Data excerpts →
****************

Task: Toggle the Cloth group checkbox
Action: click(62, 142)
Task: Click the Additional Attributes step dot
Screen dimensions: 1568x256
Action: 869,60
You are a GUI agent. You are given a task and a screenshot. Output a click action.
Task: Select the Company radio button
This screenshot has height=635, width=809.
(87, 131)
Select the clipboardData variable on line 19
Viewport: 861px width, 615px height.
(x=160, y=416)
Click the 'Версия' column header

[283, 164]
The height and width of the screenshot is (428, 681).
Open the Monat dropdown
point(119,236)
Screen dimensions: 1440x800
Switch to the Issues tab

****************

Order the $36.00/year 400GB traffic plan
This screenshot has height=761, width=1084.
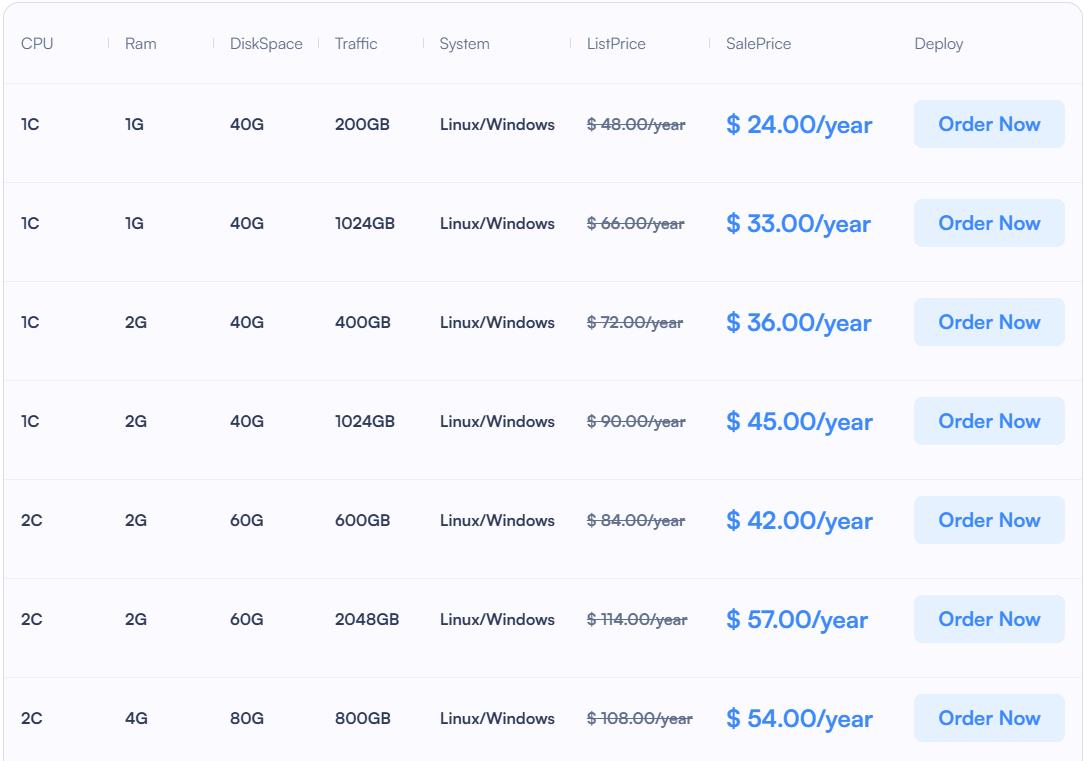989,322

****************

Task goal → Restate word for word the entries above from the line with "Select the clipboardData variable on line 19" through the line with "Switch to the Issues tab", inclusive, leaving out everything else.

Exercise answer →
Select the clipboardData variable on line 19
Viewport: 861px width, 615px height.
(x=160, y=416)
Click the 'Версия' column header

[283, 164]
The height and width of the screenshot is (428, 681).
Open the Monat dropdown
point(119,236)
Screen dimensions: 1440x800
Switch to the Issues tab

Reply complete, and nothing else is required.